Python

Context Managers

햣둘 2025. 6. 25. 08:05

Contextlib - Utilities for "with" statement contexts

This module provides utilities for common tasks involoving the with statement.

 

Utilities

Functions and classes provided : 

class contextlib.AbstractContextManager

An abstract base class for classes that implement object._enter_() and object._exit_().

A default implementation for object._enter_() is provided which returns self while object._exit_() is an abstract method which by default returns None. (Added in version 3.6)

 

class contextlib.AbstractAsyncContextManager

An abstract base class for classes that implement object._aenter_() and object._aexit_().

A default implementation for object._aenter_() is provided which returns self while object._aexit_() is an abstract method which by default returns None. (Added in version 3.7)

 

@contextlib.contextmanager

This function is a decorator that can be used to define a factory function for "with" statement context managers, without needing to create a class or separate _enter_() and _exit_() methods.

While many objects natively support use in "with" statements, sometimes a resource needs to be managed that isn't a context manager in its own right, and doesn't implement a close() method for use with contextlib.closing.

 

An abstract example would be the following to ensure correct resource management:

from contextlib import contextmanager

@contextmanager
def managed_resource(*args, **kwds):
	# Code to acquire resource, e.g.:
    resource = acquire_resource(*args, **kwds)
    try:
    	yield resource
    finally:
    	# Code to release resource, e.g.:
        release_resource(resource)

 

The function can then be used like this:

with managed_resource(timeout=3600) as resource:
	# Resource is released at the end of this block,
    # even if code in the block raises an exception

 

The function being decorated must return a generator-iterator when called.

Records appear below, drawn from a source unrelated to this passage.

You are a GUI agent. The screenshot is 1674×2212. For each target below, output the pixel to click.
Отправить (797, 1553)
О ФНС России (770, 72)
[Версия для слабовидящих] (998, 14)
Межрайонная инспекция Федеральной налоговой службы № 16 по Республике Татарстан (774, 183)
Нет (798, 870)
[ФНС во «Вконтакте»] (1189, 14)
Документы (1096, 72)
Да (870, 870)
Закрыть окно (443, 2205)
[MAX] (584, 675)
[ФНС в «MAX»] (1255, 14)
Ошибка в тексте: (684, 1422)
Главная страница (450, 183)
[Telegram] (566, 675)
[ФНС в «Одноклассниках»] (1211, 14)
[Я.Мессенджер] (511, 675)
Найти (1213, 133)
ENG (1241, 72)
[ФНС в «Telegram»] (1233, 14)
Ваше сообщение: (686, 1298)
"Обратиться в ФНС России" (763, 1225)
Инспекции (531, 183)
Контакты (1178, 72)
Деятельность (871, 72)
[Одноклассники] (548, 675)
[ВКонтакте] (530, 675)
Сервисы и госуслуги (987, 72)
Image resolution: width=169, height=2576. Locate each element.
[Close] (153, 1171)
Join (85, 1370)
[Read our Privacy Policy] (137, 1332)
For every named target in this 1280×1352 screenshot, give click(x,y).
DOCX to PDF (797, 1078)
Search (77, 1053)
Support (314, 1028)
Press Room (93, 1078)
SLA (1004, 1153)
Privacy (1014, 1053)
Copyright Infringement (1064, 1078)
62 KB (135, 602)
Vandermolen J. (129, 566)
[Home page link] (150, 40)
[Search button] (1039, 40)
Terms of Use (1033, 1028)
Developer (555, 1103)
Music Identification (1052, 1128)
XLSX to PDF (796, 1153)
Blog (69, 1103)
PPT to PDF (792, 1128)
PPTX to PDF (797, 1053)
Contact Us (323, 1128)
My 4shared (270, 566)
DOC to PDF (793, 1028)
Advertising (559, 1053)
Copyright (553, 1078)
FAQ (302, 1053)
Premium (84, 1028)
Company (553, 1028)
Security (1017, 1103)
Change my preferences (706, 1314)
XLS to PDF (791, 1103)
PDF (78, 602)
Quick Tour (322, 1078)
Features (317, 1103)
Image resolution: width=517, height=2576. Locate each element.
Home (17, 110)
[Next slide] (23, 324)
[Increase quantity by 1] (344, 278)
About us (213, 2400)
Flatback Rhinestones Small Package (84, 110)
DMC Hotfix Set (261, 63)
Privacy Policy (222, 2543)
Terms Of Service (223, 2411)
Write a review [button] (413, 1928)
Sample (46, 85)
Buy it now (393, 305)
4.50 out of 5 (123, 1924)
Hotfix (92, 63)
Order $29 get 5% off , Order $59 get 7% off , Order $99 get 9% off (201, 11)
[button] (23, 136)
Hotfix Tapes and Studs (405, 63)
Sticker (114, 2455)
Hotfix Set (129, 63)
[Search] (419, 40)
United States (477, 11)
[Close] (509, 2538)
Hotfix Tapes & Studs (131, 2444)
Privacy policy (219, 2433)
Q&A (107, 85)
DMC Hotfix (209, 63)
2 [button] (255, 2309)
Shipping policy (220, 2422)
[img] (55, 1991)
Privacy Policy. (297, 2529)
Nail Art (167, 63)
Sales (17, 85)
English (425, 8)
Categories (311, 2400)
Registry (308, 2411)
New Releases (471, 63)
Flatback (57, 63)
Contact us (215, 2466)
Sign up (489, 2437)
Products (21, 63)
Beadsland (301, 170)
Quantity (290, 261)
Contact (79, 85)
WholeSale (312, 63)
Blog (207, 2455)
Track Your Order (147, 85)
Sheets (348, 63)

This iterator must yield exactly one value, which will be bound to the targets in the with statement's as clause, if any.

 

At the point where the generator yields, the block nested in the with statement is excuted. The generator is then resumed after the block is exited. if an unhandled exception occurs in the block, it is reraised inside the generator at the point where the yield occured. Thus, you can use a try-except-finally statement to trap the error (if any), or ensure that some cleanup takes place. If an exception is trapped merely in order to log it or to perform some action(rather than to suppress it entirely), the generator must reraise that exception. Otherwise the generator context manager will indicate to the with statement that the exception has been handled, and execution will resume with the statement immediately following the with statement.

 

contextmanager() uses ContextDecorator so the context managers it creates can be used as decorator as well as in with statements. When used as a decorator, a new generator instance is implicitly created on each function call (this allow the otherwise "one-shot" context managers created by contextmanager() to meet the requirement that context managers support multiple invocations in order to be used as decorators.)

 

@contextlib.asynccontextmanager

Similar to contextmanager(), but creates an asynchronous context manager.

 

This function is a decorator that can be used to define a factory function for async with statement asynchronous context managers, without needing to create a class or separate __aenter__() and __aexit__() methods. It must be applied to an asynchronous generator function.

 

A simple example:

from contextlib import asynccontextmanager

@asynccontextmanager
async def get_connection():
	conn = await acquire_db_connection()
    try:
    	yield conn
    finally:
    	await release_db_connection(conn)

async def get_all_users():
	async with get_connection() as conn:
    	return conn.query('SELECT ...')

 (Added in version 3.7)

 

Context managers defined with asynccontextmanager() can be used either as decorators or with async with statements: 

import time
from contextlib import asynccontextmanager

@asynccontextmanager
async def timeit():
	now = time.monotonic()
    try:
    	yield
    finally:
    	print(f'it took {time.monotonic() - now}s to run')
        
@timeit()
async def main():
	# ... async code ...

When used as a decorator, a new generator instance is implicitly created on each function call.

This allows the otherwise "one-shot" context managers cretaed by asynccontextmanager() to meet the requirement that context managers support multiple invocations in order to be used as decorators.

 

Changed in version 3.10: Async context managers created with asynccontextmanager() can be used as decorators.